When science experiments provide you with more questions: Foaming 2.0
Thomas Pesquet installs new sample cells for the Belgian space control centre to further study foam in microgravity.
On June 11, Thomas Pesquet, the European Space Agency astronaut of French nationality, will be installing new sample cells for the Belgian space control centre (B.USOC, Belgian User Support and Operations Centre) operated by Space Applications Services operators.
He will replace sample cells within the Fluid Science Laboratory onboard the International Space Station (ISS). The operators will support Thomas during his activity from the control center. This activity marks both the end of the four-month experiment “Compacted Granulars 2” and the start of the seven-month experiment “FOAM Coarsening 2”. Once the activity completed, the operator will turn on the experiment container and initiate the monitoring and control of the foaming experiment.

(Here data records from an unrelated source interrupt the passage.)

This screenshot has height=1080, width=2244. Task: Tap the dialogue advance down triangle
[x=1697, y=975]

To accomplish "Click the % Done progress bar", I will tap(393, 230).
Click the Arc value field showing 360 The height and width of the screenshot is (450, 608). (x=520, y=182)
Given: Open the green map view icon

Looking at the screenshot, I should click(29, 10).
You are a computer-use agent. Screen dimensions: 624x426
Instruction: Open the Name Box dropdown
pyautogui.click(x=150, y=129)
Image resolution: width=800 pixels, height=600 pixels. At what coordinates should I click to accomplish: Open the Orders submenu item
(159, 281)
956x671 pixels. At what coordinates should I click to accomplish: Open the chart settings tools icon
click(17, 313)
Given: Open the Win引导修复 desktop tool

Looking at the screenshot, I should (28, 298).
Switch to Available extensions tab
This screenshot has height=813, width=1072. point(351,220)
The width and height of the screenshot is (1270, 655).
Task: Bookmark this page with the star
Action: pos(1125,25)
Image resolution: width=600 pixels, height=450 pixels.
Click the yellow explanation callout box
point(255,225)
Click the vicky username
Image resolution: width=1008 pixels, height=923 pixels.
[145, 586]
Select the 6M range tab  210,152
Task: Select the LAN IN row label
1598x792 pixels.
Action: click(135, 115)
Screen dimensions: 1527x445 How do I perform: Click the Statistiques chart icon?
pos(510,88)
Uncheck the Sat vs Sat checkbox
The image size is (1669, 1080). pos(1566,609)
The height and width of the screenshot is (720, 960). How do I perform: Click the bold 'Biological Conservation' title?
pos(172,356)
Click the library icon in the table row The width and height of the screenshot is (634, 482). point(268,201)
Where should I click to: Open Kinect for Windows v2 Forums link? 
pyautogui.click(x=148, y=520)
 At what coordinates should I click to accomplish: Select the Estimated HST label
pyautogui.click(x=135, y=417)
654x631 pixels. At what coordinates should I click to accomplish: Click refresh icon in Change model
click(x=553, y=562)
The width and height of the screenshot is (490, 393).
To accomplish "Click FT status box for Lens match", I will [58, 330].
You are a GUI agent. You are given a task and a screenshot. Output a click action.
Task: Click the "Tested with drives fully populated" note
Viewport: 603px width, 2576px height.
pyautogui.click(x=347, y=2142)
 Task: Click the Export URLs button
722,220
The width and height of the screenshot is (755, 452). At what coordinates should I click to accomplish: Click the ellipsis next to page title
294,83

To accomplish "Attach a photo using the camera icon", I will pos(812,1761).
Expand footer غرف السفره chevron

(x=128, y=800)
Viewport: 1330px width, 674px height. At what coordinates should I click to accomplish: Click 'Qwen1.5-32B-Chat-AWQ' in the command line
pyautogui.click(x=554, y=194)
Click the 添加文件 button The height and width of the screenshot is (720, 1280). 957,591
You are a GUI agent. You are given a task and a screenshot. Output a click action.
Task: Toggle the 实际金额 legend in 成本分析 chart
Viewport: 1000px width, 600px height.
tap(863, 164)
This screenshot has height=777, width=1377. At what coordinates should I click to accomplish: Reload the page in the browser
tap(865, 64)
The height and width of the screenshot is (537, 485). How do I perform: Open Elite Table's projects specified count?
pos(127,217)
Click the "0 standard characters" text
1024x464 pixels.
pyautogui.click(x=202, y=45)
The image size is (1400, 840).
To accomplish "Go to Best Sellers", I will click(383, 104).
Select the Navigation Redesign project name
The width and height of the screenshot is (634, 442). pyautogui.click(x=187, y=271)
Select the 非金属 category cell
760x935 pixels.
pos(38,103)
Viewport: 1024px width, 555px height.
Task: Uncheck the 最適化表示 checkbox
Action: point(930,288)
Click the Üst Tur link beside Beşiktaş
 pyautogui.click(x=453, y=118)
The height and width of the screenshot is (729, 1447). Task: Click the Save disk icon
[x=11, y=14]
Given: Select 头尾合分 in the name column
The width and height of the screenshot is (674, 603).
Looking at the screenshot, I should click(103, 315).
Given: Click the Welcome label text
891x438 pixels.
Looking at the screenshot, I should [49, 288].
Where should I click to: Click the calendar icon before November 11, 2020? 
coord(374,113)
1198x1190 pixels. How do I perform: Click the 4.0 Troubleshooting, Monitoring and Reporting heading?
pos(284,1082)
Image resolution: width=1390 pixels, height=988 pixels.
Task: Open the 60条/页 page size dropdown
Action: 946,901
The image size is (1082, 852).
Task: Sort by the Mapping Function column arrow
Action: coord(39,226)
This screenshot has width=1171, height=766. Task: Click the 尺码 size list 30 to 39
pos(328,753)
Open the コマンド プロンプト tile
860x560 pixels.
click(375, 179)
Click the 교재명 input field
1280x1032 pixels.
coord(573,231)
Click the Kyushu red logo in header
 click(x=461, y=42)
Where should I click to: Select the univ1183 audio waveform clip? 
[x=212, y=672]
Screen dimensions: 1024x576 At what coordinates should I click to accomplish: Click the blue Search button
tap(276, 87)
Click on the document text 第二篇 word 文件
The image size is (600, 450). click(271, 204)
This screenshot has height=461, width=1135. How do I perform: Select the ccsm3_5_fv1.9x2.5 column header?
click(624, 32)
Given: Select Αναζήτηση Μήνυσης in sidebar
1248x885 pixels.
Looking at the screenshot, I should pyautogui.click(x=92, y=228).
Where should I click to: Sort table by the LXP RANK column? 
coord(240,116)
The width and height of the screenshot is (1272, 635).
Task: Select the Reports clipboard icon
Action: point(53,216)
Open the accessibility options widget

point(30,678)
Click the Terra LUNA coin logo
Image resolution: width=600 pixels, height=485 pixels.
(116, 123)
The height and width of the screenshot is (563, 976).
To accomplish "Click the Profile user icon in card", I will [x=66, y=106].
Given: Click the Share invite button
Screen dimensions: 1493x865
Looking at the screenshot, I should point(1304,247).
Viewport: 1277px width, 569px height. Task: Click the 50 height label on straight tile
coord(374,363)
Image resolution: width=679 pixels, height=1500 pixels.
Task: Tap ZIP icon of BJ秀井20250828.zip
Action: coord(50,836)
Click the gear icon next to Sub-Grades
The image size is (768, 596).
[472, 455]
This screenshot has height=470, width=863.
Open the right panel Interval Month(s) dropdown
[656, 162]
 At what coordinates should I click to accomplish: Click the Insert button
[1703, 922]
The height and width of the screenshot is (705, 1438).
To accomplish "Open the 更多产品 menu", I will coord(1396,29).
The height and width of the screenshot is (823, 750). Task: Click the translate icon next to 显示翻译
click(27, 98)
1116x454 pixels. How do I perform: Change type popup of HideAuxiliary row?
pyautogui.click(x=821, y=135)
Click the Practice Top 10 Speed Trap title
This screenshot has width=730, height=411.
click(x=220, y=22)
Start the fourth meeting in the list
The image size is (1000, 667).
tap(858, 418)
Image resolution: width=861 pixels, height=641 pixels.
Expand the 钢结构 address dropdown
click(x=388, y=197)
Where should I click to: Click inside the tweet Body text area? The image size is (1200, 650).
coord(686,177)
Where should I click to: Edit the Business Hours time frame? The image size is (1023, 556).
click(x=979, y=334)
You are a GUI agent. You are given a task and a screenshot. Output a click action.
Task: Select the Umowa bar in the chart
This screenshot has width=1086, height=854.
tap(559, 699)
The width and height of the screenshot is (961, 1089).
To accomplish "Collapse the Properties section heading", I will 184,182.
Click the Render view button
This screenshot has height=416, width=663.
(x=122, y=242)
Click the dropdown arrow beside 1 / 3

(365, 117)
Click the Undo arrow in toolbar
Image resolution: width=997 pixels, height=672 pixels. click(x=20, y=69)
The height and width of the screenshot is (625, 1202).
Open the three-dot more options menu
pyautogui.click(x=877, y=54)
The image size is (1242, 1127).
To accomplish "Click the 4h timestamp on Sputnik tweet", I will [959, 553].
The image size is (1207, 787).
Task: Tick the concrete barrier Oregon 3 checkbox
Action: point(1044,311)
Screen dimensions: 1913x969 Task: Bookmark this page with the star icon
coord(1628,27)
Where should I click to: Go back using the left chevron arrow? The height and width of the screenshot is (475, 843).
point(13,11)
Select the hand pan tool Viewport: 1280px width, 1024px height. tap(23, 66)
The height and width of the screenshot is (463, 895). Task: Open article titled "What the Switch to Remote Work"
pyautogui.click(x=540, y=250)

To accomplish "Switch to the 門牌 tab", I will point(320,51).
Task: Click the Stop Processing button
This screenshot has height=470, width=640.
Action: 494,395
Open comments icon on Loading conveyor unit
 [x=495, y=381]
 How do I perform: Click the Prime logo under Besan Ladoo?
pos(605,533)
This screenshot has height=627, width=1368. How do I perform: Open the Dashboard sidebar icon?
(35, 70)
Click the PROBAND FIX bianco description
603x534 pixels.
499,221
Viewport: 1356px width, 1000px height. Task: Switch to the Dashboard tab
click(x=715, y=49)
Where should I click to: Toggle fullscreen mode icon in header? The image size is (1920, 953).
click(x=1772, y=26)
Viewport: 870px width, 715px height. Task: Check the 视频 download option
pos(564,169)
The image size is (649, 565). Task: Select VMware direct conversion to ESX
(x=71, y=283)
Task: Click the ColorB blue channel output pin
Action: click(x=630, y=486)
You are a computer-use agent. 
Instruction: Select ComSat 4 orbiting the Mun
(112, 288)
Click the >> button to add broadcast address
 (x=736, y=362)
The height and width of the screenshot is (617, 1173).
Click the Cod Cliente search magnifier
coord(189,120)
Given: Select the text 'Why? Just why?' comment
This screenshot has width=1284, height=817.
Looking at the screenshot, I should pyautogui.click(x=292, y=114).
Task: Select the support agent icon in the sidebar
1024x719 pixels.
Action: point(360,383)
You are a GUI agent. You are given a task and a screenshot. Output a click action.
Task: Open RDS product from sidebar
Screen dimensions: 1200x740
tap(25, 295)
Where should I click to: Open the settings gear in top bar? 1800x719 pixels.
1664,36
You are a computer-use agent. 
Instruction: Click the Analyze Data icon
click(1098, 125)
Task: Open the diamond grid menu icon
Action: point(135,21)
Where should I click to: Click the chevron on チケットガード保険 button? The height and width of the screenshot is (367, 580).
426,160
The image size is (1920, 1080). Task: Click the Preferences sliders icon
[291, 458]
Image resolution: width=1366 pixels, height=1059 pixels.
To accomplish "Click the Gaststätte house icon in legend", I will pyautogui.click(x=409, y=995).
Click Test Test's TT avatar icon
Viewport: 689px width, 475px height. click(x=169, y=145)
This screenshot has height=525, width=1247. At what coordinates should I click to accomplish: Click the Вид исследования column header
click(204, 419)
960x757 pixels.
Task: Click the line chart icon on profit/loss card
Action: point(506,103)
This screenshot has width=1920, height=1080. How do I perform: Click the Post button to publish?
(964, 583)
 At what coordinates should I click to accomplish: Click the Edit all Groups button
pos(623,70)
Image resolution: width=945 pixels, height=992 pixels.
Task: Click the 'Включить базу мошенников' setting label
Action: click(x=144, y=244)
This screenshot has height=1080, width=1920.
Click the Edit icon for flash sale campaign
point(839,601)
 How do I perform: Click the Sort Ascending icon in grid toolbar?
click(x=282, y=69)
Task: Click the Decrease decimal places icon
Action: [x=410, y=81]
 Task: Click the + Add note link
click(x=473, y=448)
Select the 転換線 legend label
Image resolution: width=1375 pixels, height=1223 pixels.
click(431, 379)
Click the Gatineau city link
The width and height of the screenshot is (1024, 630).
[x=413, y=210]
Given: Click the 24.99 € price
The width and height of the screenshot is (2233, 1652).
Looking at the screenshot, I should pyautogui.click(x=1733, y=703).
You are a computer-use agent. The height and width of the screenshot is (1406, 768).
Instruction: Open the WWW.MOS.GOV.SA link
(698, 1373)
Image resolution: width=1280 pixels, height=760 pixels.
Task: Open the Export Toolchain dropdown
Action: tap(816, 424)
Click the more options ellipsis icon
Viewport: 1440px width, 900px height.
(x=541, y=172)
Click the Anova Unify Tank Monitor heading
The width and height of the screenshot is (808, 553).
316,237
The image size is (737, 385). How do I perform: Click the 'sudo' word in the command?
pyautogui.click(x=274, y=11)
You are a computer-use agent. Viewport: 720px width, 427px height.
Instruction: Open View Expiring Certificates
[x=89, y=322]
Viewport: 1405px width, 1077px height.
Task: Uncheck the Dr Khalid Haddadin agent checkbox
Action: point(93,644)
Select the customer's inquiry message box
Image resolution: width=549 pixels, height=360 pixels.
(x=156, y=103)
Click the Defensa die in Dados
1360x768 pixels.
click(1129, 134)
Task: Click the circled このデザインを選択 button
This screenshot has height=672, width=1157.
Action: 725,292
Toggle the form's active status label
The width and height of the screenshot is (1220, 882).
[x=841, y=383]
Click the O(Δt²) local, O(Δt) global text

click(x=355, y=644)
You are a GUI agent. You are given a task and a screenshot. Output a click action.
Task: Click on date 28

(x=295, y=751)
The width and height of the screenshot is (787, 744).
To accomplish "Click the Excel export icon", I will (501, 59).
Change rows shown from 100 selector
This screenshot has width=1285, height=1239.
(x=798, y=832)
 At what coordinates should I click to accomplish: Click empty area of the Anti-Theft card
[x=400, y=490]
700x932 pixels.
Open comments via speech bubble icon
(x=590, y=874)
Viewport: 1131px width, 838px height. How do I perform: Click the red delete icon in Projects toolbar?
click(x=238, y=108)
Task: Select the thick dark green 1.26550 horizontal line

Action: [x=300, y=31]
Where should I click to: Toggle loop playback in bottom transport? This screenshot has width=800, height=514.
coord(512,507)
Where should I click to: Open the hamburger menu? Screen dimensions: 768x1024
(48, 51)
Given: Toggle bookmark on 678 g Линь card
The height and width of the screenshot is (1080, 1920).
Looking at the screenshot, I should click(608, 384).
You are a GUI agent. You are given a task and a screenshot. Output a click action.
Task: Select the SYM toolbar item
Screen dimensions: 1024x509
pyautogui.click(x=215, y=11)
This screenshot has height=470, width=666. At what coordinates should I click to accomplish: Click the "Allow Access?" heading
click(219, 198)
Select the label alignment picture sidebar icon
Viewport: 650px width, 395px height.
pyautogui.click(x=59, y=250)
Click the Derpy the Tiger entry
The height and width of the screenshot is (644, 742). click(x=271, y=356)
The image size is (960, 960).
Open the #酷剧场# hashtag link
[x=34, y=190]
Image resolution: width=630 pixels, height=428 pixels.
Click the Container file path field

The Centre is responsible for the Fluid Science Laboratory facility inside the European Columbus module, as well as the experiments carried out in it. Since mid-2018, the operators of B.USOC and Space Applications Services completed successfully five scientific experiments: CompGran, RUBI, FOAM-C, RUBI-X, and CompGran-2. Each experiment had a duration of 3 to 7 months.
The FOAM-C experiment studies the aging of foam that is stirred by a magnetic piston to form fine bubbles. Using several cameras inside the experiment container, images are taken of the foam and streamed to the ground for analysis. Last year, the first mission was very successful and some of the analysed data provided the scientists with unexpected results and more questions.
The upcoming succeeding FOAM-C mission will study new sample compositions and define new scenarios that will provide answers to these questions. In order to maximise science results, multiple foams will be studied in parallel. To do so, operators have redefined the original operational concept within a short timeframe.